Quoted by Tanquerey, "Synopsis Theologiae Dogmaticae Fundamentalis," (Paris, Tournai, Rome: Desclee, 1937) new edition ed. by J.B. Bord, Vol. I. p. 624, footnote 2, "Nonnulli contenderunt hoc esse de fide, sed Benedictus XIV, De servorum Dei Beatific. et Canonizatione, I. I, c. 45, n. 28, post expensa utriusque opinionis argumenta, his verbis concludit: 'Si non haereticum, temerarium tamen, scandalem toti Ecclesiae afferentem, in Sanctos injuriosum, faventem haereticis negantibus auctoritatem Ecclesiae in canonizatione Sanctorum, sapientem haeresim, utpote viam sternentem infidelibus ad irridendum fideles, assertorem erroneae opinionis et gravissimis poenis obnoxium dicemus eum qui auderet asserere Pontificem in hac aut illa canonizatione errasse.' - Contra sententiam communem, P. Viollet, cf. Etudes, 20 Avril 1905, multos congerit textus, ex quibus tantum sequitur illam sententiam non esse unanimem.
Viollet, of course, is the author of "Papal Infallibility and the Syllabus," which was placed on the Index during the reign of St. Pius X (Decree, 5 April 1906.)
|Author:||Felipe Coelho [ Wed Jan 25, 2012 7:11 am ]|
|Post subject:||Re: Infallibility of canonisations|
Dear Mr. Lane, Salve Maria!
Just to add a few interesting details:
Viollet's 1905 letter to the Jesuit review Études, questioning the infallibility of canonizations, was a defence of his own minimizing study on the Syllabus against the criticism that it had been subjected to in said review.
And one year later, as you noted, Viollet's study was placed on the Index.

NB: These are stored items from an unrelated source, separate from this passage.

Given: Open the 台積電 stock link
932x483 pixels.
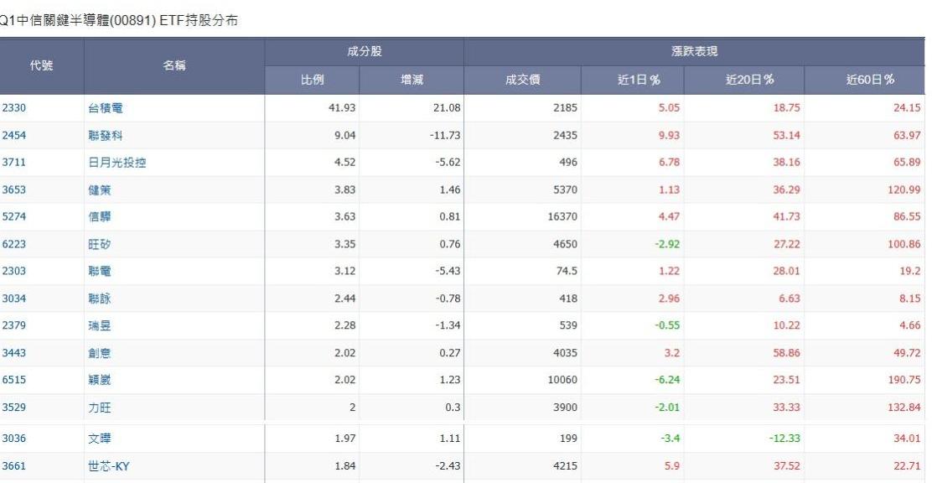Looking at the screenshot, I should tap(105, 108).
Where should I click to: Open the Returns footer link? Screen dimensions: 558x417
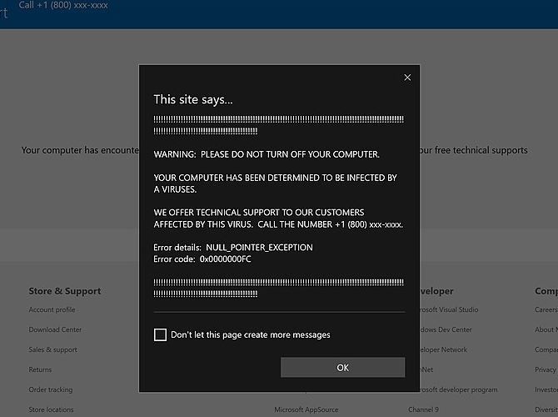pos(40,369)

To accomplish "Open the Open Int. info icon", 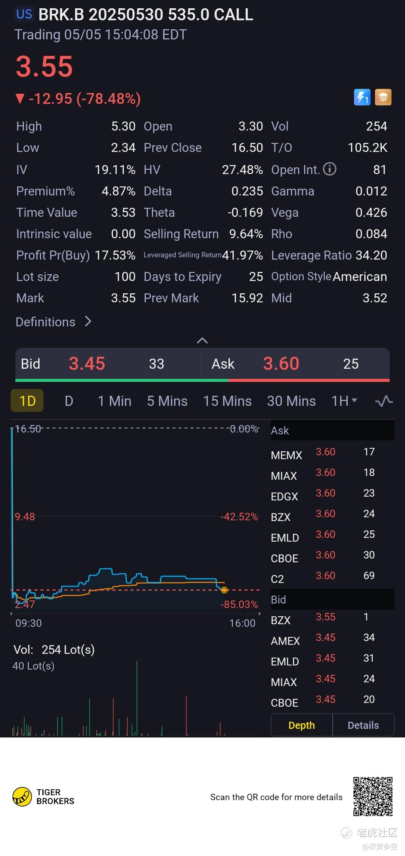I will click(330, 169).
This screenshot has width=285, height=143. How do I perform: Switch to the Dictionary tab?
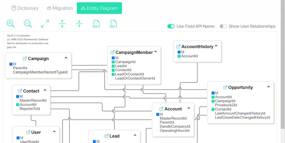[x=25, y=8]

Regardless of this defence. (Tanquerey mentions it only to explain why the infallibility of canonizations is the common sentence, but not the unanimous sentence.)

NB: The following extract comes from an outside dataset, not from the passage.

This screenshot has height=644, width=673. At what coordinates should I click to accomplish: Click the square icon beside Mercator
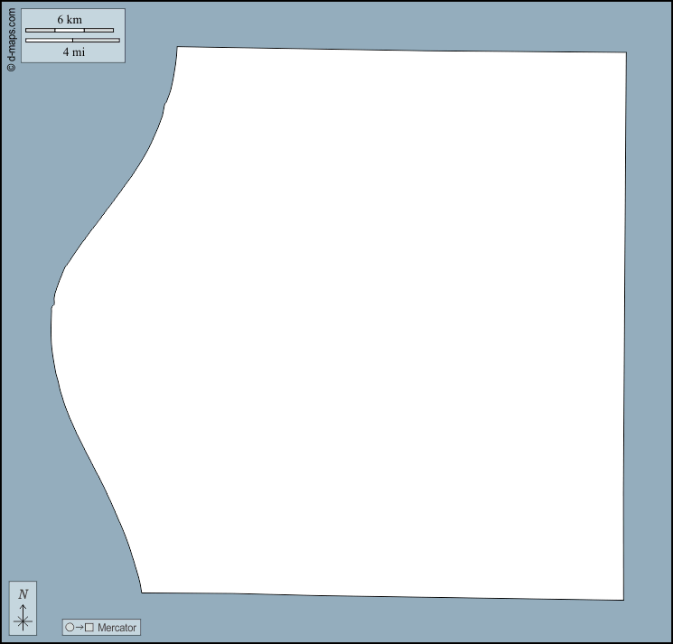pyautogui.click(x=89, y=627)
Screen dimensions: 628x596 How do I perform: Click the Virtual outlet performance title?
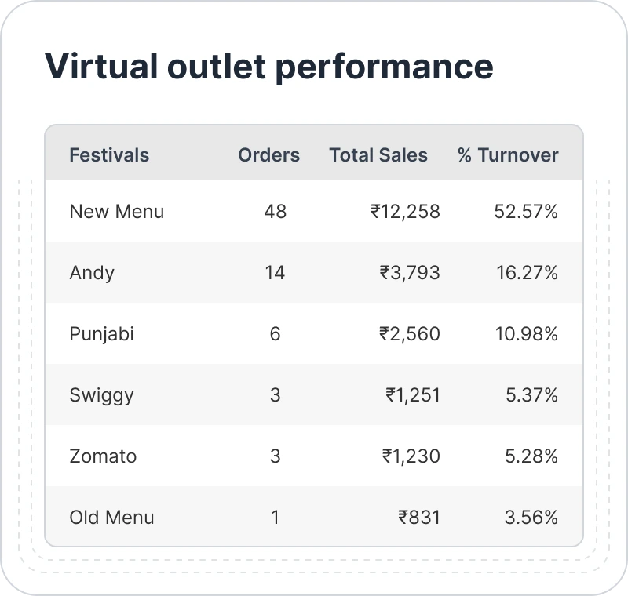(x=269, y=66)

Plus, Viollet's letter of defence published in the 1905 edition of the Études (pp. 235-267) is immediately followed by a short commentary (pp. 267-268) by his critic, antimodernist Fr. Pierre Bouvier, who duly answers Viollet on this subject of the infallibility of canonizations, too.
First, here's how Viollet introduces his regrettable putting in doubt of said infallibility (he even mentions that Gasser quote we were discussing on the other topic):
"No doubt that there are, apart from dogmas of faith in the strict sense, objects on which the Church, the Pope, when they define them under certain conditions, are infallible (Cf. the Bishop of Brixen in Collectio lacensis, t. VII, p. 416, 417). No doubt, also, that before any solemn definition, many truths and theological conclusions are so certain that the opposing opinions deserve theological censures. To deny this proposition would be to deny both Logic and Theology. But [in cauda venenum... (Translator's Note)] in the application, there are such embarrassing problems!"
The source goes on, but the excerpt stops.